Optimizing your site - modules gone wild.
Written
While working on the one of the more content-heavy websites at my workplace (over 100k nodes consisting of galleries of photos, with some galleries having well over 2000 photos), I had noticed that while performance for logged in users (which isn't high since only site editors can log in) has mostly stabilized (there are areas where performance can improve), performance for all other site visitors was very inconsistent. Some of the galleries and gallery photos pages seemed to load fairly quickly while others took a few seconds for the page to show up. I wasn't entirely sure on what was going on since (each time I viewed the site) I would not see the issue and as a anonymous user, it only seemed to occur when I was looking at an non cached page (second, third+ visits and the page was loading just fine.

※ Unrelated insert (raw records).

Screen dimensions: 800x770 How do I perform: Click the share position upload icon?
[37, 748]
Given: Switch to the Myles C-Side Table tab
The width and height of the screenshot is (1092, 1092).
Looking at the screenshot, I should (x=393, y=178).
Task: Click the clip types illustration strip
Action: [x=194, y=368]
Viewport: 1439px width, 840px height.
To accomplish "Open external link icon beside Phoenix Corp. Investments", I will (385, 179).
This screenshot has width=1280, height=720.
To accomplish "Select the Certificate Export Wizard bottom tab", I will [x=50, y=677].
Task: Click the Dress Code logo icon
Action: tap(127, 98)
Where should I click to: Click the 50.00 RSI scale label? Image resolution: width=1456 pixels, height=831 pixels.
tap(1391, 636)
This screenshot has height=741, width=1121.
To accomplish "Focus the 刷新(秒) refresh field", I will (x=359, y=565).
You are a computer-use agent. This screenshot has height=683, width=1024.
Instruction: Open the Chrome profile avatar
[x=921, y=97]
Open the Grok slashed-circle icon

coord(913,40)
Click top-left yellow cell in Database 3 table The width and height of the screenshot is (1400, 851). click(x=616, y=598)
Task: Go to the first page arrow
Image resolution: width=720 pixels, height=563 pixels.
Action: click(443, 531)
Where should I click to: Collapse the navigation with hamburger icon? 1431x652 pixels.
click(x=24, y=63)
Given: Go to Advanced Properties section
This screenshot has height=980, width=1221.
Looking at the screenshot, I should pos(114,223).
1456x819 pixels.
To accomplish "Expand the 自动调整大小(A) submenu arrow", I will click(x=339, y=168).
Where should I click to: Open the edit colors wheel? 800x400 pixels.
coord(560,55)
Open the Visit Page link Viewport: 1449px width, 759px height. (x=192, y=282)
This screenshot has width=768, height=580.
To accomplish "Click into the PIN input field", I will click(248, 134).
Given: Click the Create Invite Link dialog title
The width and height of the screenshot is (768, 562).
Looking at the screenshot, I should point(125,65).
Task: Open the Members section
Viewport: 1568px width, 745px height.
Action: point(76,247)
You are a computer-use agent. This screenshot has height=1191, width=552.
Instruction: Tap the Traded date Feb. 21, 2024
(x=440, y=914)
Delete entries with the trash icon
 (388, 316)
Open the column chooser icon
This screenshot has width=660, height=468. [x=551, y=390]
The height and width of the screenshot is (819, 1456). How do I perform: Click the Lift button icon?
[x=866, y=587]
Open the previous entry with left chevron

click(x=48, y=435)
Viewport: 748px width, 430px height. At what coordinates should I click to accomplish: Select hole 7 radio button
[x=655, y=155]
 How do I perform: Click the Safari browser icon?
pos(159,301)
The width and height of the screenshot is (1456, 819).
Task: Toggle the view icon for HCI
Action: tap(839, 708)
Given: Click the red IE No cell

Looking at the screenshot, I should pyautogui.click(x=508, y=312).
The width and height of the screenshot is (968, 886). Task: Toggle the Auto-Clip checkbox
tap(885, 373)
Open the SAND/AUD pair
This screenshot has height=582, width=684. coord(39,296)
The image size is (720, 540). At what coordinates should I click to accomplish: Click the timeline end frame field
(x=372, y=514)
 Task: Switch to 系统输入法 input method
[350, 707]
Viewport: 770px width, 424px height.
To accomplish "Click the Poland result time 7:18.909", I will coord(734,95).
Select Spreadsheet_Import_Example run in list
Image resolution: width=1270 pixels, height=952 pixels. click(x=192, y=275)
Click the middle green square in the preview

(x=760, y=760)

So based off the requirements in my previous article (see Optimizing your site query by adding indexes) on the various possibilities, it seems like the issue was stemming from (5) something is up at the PHP layer (drupal, one of the modules, etc).
I enabled devel and displaying the queries again on a page. When looking at the pages where the issue was occurring, things looked fairly normal (about a hundred queries, less than 100ms total query running time). But since the problem was only occurring for anonymous users, I set the permissions so anonymous users could see devel data. And the results were staggering. The same page that ran under 100 queries was suddenly running well over 5000!
With old tv show references out of the way, it was time to start figuring out what was causing the issue. After digging and some experimenting, I was able to narrow down that the problem was occurring at the caching layer (when I disabled the Boost module, the number of queries dropped back down to sane numbers (under 100, low total query running time). The main reason all of this was being caused:
- Enabled Custom Pagers module.
- Each gallery photo has a pager with a previous photo/next photo in gallery via a view.
- Some galleries have over 1000 photos.
- Boost implements hook_views_render to get related nodes to a piece of content so if the content changes, the cache for the other nodes are flushed as well.
- Instead of adding the node IDs, Boost performed a full node_load to get a small amount of information regarding the node.
- Fiasco.
One solution was to disable boost though that would also be getting rid of the benefits of using the amazing things that boost does. So I wrote a small bit of code in my module:
/** * Implementation of hook_views_pre_execute(). * Run before boost executes */ function calarts_photo_gallery_views_pre_execute(&$view) { if ($view->name == 'photo_gallery_content' && module_exists('boost')) { global $_boost_cache_this, $_boost_cache_this_backup; $_boost_cache_this_backup = $_boost_cache_this; $_boost_cache_this = FALSE; } } /** * Implementation of hook_views_post_execute(). * Run after boost executes */ function calarts_photo_gallery_views_post_render(&$view) { if ($view->name == 'photo_gallery_content' && module_exists('boost')) { global $_boost_relationships, $_boost_cache_this, $_boost_cache_this_backup; $_boost_cache_this = $_boost_cache_this_backup; if ($_boost_cache_this) { foreach ($view->result as $item) { $nids[] = $item->nid; } while($node = db_fetch_object($result)) { $GLOBALS['_boost_relationships'][] = array('child_page_callback' => 'node', 'child_page_type' => $node->type, 'child_page_id' => $node->nid); } } } }
Essentially, what this module does is, for that particular view, I implement hook_views_render
and hook_views_post_render
. In the former, I essentially tell boost that caching the current page is not allowed so it does not run the kind of queries that it does. In the latter, I gather the data that boost requires using a much simpler query (1 query as opposed to more than 1 query as seen by boost), and tell boost that the current page *can* be cached. Problem solved.
Since then, I had submitted a patch for the boost module to do something a lot saner (you can view it here) but it seems that the dev branch of boost supports something even cooler. But the point of all this is that no amount of tuning on the other ends (more powerful hardware, fine-tuning the mysql layer, memcached, boost (which was the cause of the issue in the first place!!)) would have been able to fix a module essentially going wild and it is again very important to diagnose causes of issues before running forward with fixes that do not remedy the situation.